Re: Bcache stuck at writeback of a key, consuming 100% CPU, not possible to detach

"Jens-U. Mozdzen" <jmozdzen@xxxxxx> · Mon, 07 Sep 2015 17:13:18 +0200

Hi Vojtech,

Zitat von Vojtech Pavlik <vojtech@xxxxxxxx>:
This matches my situation and behavior exactly. Including the fact that
the backing device is a md raid.
[...]
I've sent an one-liner patch to the mailing list a few moments ago that
fixes the issue.

I've added your patch to our kernel. Just for your reference, the  
system is running Opensuse 13.1, with the kernel from

--- cut here ---
Information for package kernel-source:
--------------------------------------
Repository: conecenter
Name: kernel-source
Version: 3.18.8-5.1
Arch: noarch
Vendor: obs://build.opensuse.org/home:conecenter
Installed: Yes
Status: up-to-date
Installed Size: 471.5 MiB
Summary: The Linux Kernel Sources
Description:
Linux kernel sources with many fixes and improvements.

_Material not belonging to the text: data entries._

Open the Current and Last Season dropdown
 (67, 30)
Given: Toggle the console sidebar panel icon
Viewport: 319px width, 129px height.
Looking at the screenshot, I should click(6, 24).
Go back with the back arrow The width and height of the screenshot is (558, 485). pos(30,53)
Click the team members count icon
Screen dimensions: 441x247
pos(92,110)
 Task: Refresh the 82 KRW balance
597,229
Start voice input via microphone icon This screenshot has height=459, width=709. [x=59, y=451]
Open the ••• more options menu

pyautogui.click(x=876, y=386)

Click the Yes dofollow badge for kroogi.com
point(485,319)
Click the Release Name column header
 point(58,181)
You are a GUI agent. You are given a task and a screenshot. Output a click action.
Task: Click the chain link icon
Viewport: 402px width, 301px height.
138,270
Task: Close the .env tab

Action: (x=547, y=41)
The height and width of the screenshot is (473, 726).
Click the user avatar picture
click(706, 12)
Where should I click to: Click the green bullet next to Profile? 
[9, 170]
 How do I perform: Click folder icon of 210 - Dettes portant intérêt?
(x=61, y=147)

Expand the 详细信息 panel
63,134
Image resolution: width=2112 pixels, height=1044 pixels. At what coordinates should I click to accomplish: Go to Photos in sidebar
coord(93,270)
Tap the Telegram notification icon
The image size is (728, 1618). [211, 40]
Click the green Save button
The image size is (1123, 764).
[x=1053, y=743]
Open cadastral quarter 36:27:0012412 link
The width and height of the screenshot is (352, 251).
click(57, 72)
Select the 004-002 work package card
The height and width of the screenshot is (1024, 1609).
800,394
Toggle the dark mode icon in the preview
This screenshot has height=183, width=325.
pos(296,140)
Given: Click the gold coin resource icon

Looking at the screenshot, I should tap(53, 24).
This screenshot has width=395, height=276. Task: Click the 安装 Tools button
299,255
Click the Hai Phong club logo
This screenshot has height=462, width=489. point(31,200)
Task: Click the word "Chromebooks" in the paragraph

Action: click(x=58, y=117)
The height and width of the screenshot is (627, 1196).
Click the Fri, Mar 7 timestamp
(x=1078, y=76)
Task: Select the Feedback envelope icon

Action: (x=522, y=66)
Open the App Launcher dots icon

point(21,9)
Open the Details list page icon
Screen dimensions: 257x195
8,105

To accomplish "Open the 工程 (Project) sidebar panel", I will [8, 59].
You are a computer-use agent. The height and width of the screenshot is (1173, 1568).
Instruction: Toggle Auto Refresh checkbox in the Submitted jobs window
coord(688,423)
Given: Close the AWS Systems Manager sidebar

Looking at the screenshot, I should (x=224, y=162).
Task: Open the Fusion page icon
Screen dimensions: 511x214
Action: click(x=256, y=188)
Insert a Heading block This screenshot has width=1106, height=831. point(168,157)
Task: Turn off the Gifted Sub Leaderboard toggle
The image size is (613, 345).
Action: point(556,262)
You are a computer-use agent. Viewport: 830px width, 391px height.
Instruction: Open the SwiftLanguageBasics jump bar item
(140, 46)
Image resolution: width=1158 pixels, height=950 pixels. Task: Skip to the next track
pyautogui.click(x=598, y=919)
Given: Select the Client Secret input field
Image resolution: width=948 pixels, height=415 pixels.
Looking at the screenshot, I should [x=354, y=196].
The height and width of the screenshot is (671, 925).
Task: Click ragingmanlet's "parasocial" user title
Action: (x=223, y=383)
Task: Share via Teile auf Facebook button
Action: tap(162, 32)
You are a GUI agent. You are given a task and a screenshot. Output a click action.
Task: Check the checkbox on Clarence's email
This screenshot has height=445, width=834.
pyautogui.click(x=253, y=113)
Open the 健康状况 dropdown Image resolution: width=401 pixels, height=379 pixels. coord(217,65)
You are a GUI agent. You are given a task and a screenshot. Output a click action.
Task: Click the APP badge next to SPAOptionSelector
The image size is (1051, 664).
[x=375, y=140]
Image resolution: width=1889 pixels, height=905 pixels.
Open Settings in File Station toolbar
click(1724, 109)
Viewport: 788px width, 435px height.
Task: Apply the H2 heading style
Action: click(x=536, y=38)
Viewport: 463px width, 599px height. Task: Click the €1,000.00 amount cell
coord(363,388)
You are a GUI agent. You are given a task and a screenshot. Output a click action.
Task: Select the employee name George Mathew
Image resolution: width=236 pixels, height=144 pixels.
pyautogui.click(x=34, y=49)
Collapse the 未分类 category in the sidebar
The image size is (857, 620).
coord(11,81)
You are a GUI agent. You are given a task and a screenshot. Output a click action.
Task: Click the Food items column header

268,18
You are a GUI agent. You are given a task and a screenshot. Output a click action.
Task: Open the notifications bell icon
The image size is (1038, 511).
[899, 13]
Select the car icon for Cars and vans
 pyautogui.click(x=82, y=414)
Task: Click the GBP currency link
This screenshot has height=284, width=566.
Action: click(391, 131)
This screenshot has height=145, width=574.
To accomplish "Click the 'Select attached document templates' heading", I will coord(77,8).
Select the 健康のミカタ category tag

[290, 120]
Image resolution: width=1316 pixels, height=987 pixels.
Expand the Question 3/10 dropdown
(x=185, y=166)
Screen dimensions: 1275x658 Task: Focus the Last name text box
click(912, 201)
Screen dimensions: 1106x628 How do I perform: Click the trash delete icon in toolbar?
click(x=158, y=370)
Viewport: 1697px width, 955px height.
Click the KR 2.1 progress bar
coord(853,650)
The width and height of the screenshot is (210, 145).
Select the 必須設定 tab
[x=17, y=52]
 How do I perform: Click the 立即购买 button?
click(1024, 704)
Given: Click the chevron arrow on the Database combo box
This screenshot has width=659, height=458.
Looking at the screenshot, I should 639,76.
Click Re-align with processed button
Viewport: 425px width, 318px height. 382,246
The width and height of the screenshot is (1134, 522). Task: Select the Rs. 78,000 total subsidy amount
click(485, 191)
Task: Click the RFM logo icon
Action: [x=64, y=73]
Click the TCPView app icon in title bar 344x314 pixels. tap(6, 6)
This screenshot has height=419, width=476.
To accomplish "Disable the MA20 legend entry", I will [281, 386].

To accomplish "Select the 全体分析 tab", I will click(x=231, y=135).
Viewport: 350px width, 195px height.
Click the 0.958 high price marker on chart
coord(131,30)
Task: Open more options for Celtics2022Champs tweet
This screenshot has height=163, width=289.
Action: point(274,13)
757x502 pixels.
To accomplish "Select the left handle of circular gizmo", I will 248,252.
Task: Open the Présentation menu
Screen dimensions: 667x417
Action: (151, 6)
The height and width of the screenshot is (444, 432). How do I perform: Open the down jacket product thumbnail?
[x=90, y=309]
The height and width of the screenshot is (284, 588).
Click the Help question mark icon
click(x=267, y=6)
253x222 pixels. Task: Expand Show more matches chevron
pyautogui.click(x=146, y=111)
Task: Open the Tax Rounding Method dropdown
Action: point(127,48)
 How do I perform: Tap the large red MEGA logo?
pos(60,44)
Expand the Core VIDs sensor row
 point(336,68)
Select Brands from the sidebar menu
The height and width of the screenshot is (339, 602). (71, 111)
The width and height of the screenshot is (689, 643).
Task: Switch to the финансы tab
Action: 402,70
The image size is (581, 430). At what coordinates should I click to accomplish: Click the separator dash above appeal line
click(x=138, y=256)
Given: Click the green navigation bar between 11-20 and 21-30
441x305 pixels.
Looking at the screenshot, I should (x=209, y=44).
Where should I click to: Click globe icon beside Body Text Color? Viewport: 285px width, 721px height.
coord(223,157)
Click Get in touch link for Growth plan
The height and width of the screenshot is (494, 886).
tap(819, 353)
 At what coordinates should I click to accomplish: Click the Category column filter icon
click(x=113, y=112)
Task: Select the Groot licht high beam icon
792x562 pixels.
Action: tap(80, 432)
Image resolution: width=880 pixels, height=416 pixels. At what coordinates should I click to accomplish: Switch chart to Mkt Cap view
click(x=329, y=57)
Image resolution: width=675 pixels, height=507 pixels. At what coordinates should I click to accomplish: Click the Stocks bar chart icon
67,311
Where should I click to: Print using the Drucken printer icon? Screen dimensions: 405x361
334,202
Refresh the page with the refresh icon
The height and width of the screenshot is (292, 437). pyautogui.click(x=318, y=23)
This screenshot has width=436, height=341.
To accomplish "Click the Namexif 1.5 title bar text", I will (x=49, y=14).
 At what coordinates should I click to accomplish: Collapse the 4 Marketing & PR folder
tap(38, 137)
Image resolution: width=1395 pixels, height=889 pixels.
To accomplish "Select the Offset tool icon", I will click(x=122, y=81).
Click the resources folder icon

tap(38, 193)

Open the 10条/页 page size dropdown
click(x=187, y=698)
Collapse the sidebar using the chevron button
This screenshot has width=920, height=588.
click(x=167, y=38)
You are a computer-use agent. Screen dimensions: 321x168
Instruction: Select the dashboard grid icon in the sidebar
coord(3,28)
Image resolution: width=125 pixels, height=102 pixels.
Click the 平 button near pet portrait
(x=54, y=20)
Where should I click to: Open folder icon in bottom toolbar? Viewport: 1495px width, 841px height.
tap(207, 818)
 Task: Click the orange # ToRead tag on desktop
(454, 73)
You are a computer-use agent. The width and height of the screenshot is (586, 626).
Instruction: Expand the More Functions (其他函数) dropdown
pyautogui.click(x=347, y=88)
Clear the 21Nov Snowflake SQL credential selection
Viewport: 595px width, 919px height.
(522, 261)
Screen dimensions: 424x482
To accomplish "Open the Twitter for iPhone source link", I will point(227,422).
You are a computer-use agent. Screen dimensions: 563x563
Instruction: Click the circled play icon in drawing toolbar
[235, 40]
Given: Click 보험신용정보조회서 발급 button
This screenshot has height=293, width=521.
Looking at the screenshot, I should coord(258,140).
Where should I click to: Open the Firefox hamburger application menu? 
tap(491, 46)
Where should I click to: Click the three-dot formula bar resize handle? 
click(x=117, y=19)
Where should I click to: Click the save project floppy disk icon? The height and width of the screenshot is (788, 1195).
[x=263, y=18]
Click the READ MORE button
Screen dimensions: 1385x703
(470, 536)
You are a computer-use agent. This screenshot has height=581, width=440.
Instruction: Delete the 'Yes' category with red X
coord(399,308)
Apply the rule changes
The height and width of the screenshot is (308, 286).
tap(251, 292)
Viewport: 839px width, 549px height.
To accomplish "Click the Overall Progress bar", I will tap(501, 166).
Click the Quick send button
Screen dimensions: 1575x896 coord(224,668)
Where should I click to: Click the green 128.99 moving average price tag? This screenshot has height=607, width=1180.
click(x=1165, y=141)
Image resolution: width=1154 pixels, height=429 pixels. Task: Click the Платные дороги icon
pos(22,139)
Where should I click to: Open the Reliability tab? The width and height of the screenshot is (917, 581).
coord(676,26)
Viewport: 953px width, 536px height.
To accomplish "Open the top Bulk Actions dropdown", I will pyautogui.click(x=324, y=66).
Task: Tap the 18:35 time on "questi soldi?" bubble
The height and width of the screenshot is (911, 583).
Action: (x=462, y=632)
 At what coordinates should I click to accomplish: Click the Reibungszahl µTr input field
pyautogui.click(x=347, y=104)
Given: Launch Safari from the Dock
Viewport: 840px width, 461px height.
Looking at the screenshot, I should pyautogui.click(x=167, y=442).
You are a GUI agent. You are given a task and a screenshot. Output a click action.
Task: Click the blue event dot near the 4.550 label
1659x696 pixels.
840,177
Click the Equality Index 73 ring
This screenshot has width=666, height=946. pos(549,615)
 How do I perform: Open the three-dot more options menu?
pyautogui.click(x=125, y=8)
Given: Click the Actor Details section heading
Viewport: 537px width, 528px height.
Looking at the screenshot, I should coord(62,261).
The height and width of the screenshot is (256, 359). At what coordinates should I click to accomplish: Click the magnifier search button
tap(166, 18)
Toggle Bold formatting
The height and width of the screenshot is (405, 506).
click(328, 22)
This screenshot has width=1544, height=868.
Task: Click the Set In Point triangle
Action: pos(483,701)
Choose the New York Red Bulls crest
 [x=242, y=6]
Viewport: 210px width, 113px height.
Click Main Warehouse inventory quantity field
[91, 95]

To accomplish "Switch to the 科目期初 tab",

Source Timestamp: 2015-02-06 23:35:46 +0200
GIT Revision: ec2a744f14f988690583c04bd910145cd5a1f3c9
GIT Branch: stable
--- cut here ---

and the patches

bcache001.eml:Subject: [PATCH] bcache: [BUG] clear  
BCACHE_DEV_UNLINK_DONE flag when attaching a backing device
bcache002.eml:Subject: [PATCH] bcache: fix a livelock in btree lock
bcache003.eml:Subject: [PATCH] bcache: unregister reboot notifier when  
bcache fails to register a block device
bcache004.eml:Subject: [PATCH] fix a leak in bch_cached_dev_run()
bcache005.eml:Subject: [PATCH] bcache: Fix writeback_thread never  
writing back incomplete stripes.

I can confirm that running with writeback_percent to zero now works  
much smoother (or "at all", for certain circumstances).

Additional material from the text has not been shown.